Sketchbooks present pupils and teachers with an excellent opportunity to share their creative learning journeys, and inspire others to action.
Here are some ideas about displaying sketchbooks, to encourage a more active and therefore engaging display.
A sketchbook corner: Try REALLY HARD not to dismantle sketchbooks! Instead think about them as OBJECTS and think how you can display them as exhibits which can be touched. Think less about traditional ways of displaying artwork, and more about creating a corner or table which in itself creates a sense of visiting, sitting, enjoying – use cushions, a rug, a chair, a pile of sketchbooks… Allow the audience to respectfully interact with the sketchbooks.
Create a sketchbook “wall”: If some of your sketchbook work has been created on separate sheets of paper, compile a sketchbook wall. Don’t make it neat and tidy; don’t feel the need to mount pages to display them – keep it what it is – a series of thoughts. This kind of display might seem more like the wall in a working artist’s studio. It will be far more interesting and energetic that way. Keep the phrase “Be Journeyful” in your head as you curate the display.

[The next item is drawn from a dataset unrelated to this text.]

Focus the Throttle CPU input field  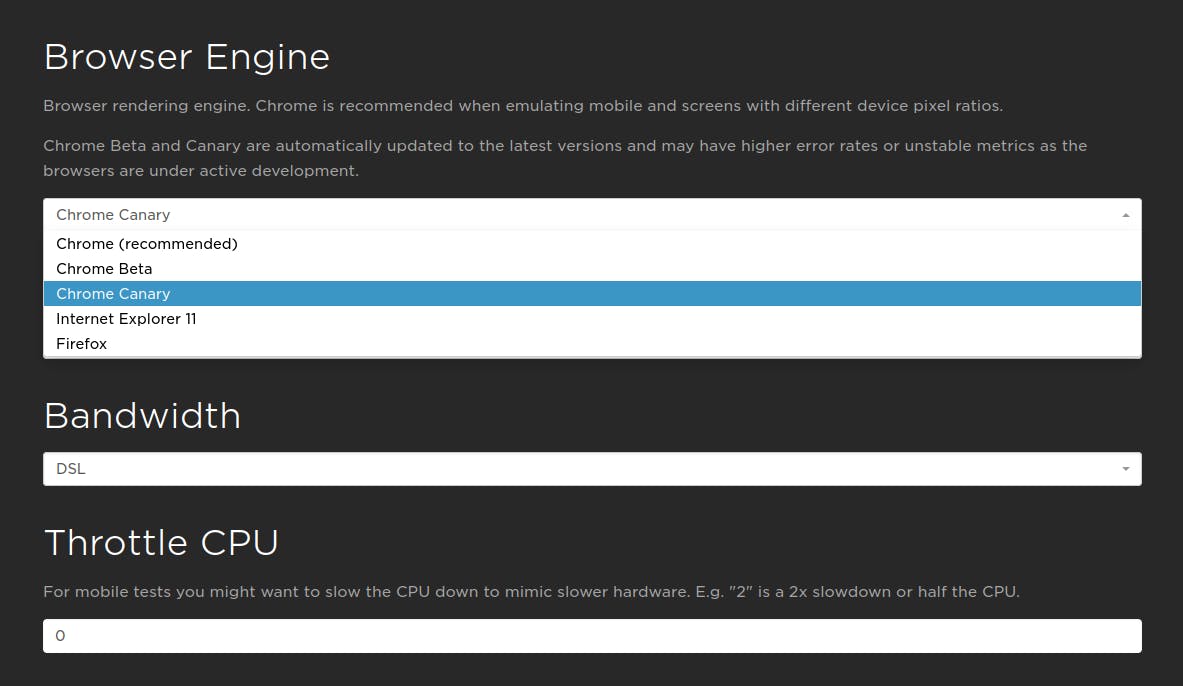pyautogui.click(x=590, y=636)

Show context: If your sketchbooks were used to further another activity – e.g. design or research for another art project, display all elements together so the context of the sketchbook can be seen.
Think about sharing digitally: explore google slides or other digital galleries to share sketchbooks with a wider audience. You might even choose to embed sound files to add a voice to the display.
If possible display pupils sketchbooks alongside sketchbooks from creative practitioners – including teachers.
Empower the pupils to decide on the display – take the opportunity to encourage more self-directed experiences / group discussion.
Always think about how you can enable activity in the audience… Give your audience access to materials so they can write down their ideas, and start getting into the sketchbook habit themselves – inspired by your display!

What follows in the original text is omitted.